Among the worst culprits for causing damage are “in-ear” or “bud” headphones that push right into the ear and funnel sound straight down the ear canal with no absorption or deflection.

In recent years, music producers have also been employing a technique called “peak limiting”, which artificially enhances a track. The effect is to even out the peaks and the troughs and compress everything to make it sound louder.

As a music reviewer for The Times, I have noted that rock gigs are getting louder as emerging bands keen to impress tend to crank up the sound system.

Luckily, it was a couple of years ago that I first noticed the damage I was doing to my ears with blaring headphones, songwriting sessions and weekly rock gigs, and I took steps to protect my hearing that I should have taken years earlier.

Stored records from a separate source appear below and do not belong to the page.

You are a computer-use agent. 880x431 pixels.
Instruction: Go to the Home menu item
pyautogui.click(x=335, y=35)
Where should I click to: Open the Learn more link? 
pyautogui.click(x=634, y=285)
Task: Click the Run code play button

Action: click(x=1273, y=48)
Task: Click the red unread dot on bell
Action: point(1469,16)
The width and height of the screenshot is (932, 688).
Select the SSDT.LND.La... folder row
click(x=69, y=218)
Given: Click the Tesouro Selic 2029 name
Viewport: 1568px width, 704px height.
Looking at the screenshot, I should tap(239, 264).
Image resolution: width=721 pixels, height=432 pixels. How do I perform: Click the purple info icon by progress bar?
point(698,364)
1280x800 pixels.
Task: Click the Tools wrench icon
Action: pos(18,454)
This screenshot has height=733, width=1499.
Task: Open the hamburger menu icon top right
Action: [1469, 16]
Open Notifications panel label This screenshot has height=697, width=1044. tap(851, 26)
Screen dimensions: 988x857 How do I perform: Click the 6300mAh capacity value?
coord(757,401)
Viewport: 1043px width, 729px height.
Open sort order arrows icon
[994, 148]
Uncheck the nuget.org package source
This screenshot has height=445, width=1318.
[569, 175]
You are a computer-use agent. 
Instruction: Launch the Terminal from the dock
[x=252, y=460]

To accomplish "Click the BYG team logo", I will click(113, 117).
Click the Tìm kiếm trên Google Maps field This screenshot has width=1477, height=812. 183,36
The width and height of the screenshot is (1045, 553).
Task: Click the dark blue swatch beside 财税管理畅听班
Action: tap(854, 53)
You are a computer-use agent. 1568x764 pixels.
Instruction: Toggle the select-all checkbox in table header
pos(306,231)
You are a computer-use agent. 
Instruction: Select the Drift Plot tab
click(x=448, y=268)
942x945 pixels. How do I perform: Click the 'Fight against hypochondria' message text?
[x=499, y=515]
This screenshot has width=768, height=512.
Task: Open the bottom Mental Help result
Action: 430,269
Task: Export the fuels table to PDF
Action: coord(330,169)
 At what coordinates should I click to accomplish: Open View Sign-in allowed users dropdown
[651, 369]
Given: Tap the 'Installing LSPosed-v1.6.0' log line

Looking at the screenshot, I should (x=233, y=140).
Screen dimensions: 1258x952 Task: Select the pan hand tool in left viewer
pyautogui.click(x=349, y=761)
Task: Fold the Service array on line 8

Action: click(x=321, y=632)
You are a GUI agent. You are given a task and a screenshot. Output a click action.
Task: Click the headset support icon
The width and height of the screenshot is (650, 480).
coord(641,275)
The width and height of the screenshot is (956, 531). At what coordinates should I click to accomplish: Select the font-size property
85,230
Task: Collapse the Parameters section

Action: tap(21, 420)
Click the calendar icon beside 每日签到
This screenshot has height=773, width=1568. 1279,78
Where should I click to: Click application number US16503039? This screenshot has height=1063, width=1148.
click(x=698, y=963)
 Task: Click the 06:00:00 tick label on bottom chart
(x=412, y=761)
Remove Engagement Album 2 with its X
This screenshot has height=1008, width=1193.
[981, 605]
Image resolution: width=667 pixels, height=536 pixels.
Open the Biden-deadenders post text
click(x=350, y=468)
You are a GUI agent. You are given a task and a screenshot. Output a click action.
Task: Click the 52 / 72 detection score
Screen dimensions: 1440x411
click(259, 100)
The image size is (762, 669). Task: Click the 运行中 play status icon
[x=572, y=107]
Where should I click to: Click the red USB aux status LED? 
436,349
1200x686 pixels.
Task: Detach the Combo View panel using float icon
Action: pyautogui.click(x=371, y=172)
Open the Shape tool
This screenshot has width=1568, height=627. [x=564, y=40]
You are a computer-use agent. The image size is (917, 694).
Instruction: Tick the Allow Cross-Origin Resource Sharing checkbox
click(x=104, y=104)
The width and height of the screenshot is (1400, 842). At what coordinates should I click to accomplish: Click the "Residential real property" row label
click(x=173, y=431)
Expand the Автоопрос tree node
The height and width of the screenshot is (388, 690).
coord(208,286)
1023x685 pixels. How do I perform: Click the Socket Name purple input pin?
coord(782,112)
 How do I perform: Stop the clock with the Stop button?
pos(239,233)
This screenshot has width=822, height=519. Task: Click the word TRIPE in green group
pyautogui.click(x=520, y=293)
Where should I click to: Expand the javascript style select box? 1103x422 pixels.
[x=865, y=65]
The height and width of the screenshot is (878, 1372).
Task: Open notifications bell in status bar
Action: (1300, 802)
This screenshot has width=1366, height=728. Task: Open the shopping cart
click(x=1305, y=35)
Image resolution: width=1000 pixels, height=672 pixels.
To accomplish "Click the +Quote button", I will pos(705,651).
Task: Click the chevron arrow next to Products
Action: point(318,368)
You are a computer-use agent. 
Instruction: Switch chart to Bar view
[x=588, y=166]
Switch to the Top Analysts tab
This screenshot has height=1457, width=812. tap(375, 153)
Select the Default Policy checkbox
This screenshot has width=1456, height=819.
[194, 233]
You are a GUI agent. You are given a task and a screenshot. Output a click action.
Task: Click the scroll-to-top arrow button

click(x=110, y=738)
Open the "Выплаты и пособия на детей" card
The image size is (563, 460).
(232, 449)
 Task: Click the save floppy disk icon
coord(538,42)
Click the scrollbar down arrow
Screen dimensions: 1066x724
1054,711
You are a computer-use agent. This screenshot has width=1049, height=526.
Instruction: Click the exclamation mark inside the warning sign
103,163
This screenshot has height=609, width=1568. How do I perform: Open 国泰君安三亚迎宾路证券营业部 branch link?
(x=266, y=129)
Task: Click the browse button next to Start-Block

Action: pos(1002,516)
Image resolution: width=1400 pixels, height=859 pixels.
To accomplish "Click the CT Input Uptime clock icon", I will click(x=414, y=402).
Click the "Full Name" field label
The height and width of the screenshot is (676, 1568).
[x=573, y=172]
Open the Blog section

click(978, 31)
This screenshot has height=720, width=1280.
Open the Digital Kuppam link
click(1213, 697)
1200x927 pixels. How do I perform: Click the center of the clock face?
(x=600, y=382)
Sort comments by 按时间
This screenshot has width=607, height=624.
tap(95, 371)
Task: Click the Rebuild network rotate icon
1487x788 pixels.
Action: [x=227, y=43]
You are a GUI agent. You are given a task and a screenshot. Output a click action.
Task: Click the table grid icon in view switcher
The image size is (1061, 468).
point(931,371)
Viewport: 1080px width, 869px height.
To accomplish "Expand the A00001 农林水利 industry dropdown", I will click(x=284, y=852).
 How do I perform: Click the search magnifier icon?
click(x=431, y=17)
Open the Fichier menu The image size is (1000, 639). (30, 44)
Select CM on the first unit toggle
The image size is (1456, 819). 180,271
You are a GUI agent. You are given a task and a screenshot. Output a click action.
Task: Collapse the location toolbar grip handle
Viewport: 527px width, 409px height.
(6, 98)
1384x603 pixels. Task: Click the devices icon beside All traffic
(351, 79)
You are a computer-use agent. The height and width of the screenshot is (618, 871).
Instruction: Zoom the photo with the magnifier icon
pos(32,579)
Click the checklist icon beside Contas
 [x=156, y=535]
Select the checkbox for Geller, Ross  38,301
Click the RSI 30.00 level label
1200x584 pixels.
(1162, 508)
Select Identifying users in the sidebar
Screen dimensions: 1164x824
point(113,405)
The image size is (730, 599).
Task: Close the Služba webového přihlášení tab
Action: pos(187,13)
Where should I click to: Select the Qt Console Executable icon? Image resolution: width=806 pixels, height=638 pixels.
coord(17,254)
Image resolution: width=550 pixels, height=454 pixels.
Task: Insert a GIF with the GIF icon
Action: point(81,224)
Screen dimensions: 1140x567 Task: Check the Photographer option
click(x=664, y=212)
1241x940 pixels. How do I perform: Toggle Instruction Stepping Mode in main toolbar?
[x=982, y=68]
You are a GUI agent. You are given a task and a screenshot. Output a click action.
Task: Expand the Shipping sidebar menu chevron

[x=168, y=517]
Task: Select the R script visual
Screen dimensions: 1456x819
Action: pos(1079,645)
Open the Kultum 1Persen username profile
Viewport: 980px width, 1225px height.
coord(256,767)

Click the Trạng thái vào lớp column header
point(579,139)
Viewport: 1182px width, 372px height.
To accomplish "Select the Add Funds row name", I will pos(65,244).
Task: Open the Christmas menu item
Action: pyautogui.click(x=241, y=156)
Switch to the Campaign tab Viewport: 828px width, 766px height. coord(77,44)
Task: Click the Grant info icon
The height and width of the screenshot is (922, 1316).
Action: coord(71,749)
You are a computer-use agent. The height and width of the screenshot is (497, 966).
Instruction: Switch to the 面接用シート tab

My first experience of tinnitus was one many will have shared: the moment when you rest your head on the pillow after a night in the front row at a fantastic Clock Opera gig or dancey club night and the throbbing hum of the music is still ringing in your ears. The initial moment of concern was when I could hear this noise after a night on the sofa reading a book.

here is no treatment as such for tinnitus, only techniques to “manage” the buzzing noise. Sufferers have to learn to live with the humming and try to drown it out, focusing on the hubbub of daily life until the tinnitus seems to fade into the background.

Many of the suggested methods are similar to stress-management techniques, such as learning to calm your breathing and relax before going to bed — when tinnitus tends to cause the most distress.

I have just spent a week without my MP3 player headphones in an unprecedented move for someone who spends his days attempting to stay up to date with the dozens of albums sent by new bands every week. It has been a revelation. I’ve heard sounds that I had forgotten existed, such as footsteps and the bells of cyclists who are about to run me over. And it is reassuring to know that my ears are taking a well-earned rest.